** INPUT DATA follows **

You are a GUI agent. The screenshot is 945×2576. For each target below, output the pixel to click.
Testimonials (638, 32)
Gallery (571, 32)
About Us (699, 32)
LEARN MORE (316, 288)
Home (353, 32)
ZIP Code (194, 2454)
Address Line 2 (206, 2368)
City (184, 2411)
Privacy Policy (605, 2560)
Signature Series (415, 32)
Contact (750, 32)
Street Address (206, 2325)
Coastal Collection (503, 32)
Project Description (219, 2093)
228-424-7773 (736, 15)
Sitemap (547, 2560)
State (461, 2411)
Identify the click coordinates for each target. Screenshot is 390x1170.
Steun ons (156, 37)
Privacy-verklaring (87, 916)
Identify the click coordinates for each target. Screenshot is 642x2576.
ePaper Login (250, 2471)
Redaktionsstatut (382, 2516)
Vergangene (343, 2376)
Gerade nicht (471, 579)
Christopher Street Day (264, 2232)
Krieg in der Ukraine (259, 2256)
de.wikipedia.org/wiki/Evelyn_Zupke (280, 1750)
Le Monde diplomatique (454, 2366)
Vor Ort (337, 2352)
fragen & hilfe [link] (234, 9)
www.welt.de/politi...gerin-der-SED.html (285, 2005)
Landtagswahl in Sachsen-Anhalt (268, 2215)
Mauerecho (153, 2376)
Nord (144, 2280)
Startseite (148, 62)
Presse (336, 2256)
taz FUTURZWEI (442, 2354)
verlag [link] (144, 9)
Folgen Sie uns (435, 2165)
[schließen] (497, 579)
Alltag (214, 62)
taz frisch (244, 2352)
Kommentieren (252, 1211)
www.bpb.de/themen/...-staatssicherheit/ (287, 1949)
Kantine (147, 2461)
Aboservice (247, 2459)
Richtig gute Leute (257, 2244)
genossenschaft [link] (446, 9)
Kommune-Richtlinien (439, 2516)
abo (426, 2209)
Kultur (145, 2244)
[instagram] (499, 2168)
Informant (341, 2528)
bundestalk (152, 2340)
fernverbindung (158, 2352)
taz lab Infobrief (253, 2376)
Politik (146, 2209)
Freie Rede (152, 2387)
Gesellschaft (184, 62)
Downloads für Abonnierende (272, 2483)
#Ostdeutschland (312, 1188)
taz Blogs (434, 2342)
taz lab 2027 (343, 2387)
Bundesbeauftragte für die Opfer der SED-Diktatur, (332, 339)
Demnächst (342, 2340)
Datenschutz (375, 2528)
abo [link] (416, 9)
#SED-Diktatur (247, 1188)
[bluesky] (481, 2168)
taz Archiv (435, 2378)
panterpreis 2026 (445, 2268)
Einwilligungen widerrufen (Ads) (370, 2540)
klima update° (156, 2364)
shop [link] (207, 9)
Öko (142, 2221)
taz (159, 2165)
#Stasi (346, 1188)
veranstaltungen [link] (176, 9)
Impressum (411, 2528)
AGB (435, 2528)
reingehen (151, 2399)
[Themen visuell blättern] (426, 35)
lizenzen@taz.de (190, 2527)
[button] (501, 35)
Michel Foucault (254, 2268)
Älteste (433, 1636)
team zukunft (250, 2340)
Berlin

** End of INPUT DATA **

TASK OBJECTIVE:
Leaving no line out, return the data above verbatim.

OUTPUT:
You are a GUI agent. The screenshot is 945×2576. For each target below, output the pixel to click.
Testimonials (638, 32)
Gallery (571, 32)
About Us (699, 32)
LEARN MORE (316, 288)
Home (353, 32)
ZIP Code (194, 2454)
Address Line 2 (206, 2368)
City (184, 2411)
Privacy Policy (605, 2560)
Signature Series (415, 32)
Contact (750, 32)
Street Address (206, 2325)
Coastal Collection (503, 32)
Project Description (219, 2093)
228-424-7773 (736, 15)
Sitemap (547, 2560)
State (461, 2411)
Identify the click coordinates for each target. Screenshot is 390x1170.
Steun ons (156, 37)
Privacy-verklaring (87, 916)
Identify the click coordinates for each target. Screenshot is 642x2576.
ePaper Login (250, 2471)
Redaktionsstatut (382, 2516)
Vergangene (343, 2376)
Gerade nicht (471, 579)
Christopher Street Day (264, 2232)
Krieg in der Ukraine (259, 2256)
de.wikipedia.org/wiki/Evelyn_Zupke (280, 1750)
Le Monde diplomatique (454, 2366)
Vor Ort (337, 2352)
fragen & hilfe [link] (234, 9)
www.welt.de/politi...gerin-der-SED.html (285, 2005)
Landtagswahl in Sachsen-Anhalt (268, 2215)
Mauerecho (153, 2376)
Nord (144, 2280)
Startseite (148, 62)
Presse (336, 2256)
taz FUTURZWEI (442, 2354)
verlag [link] (144, 9)
Folgen Sie uns (435, 2165)
[schließen] (497, 579)
Alltag (214, 62)
taz frisch (244, 2352)
Kommentieren (252, 1211)
www.bpb.de/themen/...-staatssicherheit/ (287, 1949)
Kantine (147, 2461)
Aboservice (247, 2459)
Richtig gute Leute (257, 2244)
genossenschaft [link] (446, 9)
Kommune-Richtlinien (439, 2516)
abo (426, 2209)
Kultur (145, 2244)
[instagram] (499, 2168)
Informant (341, 2528)
bundestalk (152, 2340)
fernverbindung (158, 2352)
taz lab Infobrief (253, 2376)
Politik (146, 2209)
Freie Rede (152, 2387)
Gesellschaft (184, 62)
Downloads für Abonnierende (272, 2483)
#Ostdeutschland (312, 1188)
taz Blogs (434, 2342)
taz lab 2027 (343, 2387)
Bundesbeauftragte für die Opfer der SED-Diktatur, (332, 339)
Demnächst (342, 2340)
Datenschutz (375, 2528)
abo [link] (416, 9)
#SED-Diktatur (247, 1188)
[bluesky] (481, 2168)
taz Archiv (435, 2378)
panterpreis 2026 (445, 2268)
Einwilligungen widerrufen (Ads) (370, 2540)
klima update° (156, 2364)
shop [link] (207, 9)
Öko (142, 2221)
taz (159, 2165)
#Stasi (346, 1188)
veranstaltungen [link] (176, 9)
Impressum (411, 2528)
AGB (435, 2528)
reingehen (151, 2399)
[Themen visuell blättern] (426, 35)
lizenzen@taz.de (190, 2527)
[button] (501, 35)
Michel Foucault (254, 2268)
Älteste (433, 1636)
team zukunft (250, 2340)
Berlin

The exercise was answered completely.